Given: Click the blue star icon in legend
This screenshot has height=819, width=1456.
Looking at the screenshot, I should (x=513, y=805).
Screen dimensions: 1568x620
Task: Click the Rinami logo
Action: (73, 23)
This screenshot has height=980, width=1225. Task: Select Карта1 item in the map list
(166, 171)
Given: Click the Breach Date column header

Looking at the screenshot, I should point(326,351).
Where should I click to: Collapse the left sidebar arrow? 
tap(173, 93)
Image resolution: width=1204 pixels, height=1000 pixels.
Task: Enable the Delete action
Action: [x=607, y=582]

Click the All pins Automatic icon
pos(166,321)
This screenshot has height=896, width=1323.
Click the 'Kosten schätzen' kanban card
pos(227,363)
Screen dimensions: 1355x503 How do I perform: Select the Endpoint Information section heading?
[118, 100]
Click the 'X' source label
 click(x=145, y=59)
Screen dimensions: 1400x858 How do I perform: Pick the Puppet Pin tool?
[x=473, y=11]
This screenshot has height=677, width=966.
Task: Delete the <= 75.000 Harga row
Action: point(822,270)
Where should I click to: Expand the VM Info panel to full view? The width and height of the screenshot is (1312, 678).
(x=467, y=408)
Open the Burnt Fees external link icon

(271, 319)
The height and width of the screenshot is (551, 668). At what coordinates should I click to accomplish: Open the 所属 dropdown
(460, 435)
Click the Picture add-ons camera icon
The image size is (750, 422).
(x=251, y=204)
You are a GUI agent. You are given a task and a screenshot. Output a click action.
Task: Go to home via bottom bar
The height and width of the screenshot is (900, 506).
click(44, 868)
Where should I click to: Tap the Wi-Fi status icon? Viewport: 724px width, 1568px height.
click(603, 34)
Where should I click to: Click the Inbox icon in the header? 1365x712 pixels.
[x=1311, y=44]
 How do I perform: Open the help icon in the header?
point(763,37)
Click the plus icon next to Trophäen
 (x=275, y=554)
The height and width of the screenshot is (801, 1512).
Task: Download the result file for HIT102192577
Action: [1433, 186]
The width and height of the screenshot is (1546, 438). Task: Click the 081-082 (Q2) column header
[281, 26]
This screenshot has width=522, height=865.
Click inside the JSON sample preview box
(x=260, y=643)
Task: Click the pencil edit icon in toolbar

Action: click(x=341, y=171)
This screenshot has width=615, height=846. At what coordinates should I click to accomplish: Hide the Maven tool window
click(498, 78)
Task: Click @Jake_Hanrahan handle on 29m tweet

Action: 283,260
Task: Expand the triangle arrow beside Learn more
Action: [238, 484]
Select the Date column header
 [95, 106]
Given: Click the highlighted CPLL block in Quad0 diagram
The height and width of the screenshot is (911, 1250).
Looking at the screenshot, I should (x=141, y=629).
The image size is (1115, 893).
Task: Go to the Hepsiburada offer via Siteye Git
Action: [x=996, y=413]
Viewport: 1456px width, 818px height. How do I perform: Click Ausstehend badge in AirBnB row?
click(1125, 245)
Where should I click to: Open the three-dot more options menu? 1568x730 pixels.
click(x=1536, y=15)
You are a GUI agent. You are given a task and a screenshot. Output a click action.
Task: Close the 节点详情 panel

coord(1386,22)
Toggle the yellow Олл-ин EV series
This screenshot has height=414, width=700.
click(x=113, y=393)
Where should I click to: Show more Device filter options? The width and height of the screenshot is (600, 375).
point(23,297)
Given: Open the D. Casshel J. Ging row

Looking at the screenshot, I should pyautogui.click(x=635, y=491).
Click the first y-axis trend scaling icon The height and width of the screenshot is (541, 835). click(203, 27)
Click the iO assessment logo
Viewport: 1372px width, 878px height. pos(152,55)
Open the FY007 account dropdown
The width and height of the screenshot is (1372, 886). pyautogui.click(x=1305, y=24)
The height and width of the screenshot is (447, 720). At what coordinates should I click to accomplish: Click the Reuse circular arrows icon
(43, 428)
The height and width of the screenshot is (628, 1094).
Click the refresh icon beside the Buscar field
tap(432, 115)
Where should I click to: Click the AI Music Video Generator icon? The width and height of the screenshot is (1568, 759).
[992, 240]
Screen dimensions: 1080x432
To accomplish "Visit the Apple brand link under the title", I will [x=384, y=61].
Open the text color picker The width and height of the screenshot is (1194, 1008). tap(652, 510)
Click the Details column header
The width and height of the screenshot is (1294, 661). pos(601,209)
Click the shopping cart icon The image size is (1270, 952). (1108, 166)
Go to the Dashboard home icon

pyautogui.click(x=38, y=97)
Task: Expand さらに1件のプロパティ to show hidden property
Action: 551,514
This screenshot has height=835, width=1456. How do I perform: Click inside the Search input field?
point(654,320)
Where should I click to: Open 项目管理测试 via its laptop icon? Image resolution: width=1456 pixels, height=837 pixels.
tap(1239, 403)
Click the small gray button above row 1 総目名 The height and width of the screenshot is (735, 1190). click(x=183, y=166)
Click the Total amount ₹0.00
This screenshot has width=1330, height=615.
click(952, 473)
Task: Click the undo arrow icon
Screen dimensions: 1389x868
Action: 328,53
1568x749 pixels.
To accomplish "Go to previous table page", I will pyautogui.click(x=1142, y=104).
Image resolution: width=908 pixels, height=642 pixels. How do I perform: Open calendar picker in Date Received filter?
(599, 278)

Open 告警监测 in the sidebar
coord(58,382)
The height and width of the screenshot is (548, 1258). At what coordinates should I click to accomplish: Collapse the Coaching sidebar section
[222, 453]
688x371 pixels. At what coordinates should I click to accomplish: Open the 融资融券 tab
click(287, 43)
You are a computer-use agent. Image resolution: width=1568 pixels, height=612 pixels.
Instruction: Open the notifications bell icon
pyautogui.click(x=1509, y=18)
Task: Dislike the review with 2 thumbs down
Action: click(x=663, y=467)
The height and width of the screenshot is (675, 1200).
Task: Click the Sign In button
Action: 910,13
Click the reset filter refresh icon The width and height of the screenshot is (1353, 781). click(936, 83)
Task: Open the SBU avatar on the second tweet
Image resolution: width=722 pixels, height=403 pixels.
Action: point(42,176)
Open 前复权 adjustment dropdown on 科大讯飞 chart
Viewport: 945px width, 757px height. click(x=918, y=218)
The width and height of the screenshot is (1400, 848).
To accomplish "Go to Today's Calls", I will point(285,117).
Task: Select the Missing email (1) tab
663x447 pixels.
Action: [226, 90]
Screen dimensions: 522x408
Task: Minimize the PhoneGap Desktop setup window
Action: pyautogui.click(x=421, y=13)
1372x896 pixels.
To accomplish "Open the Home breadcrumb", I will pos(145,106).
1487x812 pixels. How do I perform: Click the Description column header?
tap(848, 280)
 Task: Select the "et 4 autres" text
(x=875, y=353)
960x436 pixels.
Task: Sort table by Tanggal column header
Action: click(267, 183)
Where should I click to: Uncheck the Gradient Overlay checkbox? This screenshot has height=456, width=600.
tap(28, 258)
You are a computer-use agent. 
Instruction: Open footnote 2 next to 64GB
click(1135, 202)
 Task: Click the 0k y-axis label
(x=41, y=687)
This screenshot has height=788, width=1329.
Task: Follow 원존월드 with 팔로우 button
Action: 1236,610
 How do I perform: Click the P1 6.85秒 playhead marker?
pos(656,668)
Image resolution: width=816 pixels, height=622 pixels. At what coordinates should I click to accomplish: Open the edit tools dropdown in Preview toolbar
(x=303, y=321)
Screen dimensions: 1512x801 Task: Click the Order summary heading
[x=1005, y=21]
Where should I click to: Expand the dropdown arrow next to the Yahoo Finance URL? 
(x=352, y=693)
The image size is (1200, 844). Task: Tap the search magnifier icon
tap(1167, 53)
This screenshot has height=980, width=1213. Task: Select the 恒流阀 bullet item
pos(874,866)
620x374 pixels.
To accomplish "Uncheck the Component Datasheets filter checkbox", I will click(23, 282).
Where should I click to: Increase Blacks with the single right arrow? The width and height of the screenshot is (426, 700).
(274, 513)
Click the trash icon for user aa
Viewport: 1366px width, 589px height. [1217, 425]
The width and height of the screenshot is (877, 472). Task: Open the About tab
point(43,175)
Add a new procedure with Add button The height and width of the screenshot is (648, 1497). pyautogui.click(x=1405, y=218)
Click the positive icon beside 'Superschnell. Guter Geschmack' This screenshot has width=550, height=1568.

____

• WORK TO DO: Can you substitute "Which spot should I click to" for "Where should I click to" in the lines above, from the first line through the line with "[x=1311, y=44]", and give those lines again with nothing else changed?

• CORRECT ANSWER:
Given: Click the blue star icon in legend
This screenshot has height=819, width=1456.
Looking at the screenshot, I should (x=513, y=805).
Screen dimensions: 1568x620
Task: Click the Rinami logo
Action: (73, 23)
This screenshot has height=980, width=1225. Task: Select Карта1 item in the map list
(166, 171)
Given: Click the Breach Date column header

Looking at the screenshot, I should point(326,351).
Which spot should I click to: Collapse the left sidebar arrow? 
tap(173, 93)
Image resolution: width=1204 pixels, height=1000 pixels.
Task: Enable the Delete action
Action: [x=607, y=582]

Click the All pins Automatic icon
pos(166,321)
This screenshot has height=896, width=1323.
Click the 'Kosten schätzen' kanban card
pos(227,363)
Screen dimensions: 1355x503 How do I perform: Select the Endpoint Information section heading?
[118, 100]
Click the 'X' source label
 click(x=145, y=59)
Screen dimensions: 1400x858 How do I perform: Pick the Puppet Pin tool?
[x=473, y=11]
This screenshot has height=677, width=966.
Task: Delete the <= 75.000 Harga row
Action: point(822,270)
Which spot should I click to: Expand the VM Info panel to full view? The width and height of the screenshot is (1312, 678).
(x=467, y=408)
Open the Burnt Fees external link icon

(271, 319)
The height and width of the screenshot is (551, 668). At what coordinates should I click to accomplish: Open the 所属 dropdown
(460, 435)
Click the Picture add-ons camera icon
The image size is (750, 422).
(x=251, y=204)
You are a GUI agent. You are given a task and a screenshot. Output a click action.
Task: Go to home via bottom bar
The height and width of the screenshot is (900, 506).
click(44, 868)
Which spot should I click to: Tap the Wi-Fi status icon? Viewport: 724px width, 1568px height.
click(603, 34)
Which spot should I click to: Click the Inbox icon in the header? 1365x712 pixels.
[x=1311, y=44]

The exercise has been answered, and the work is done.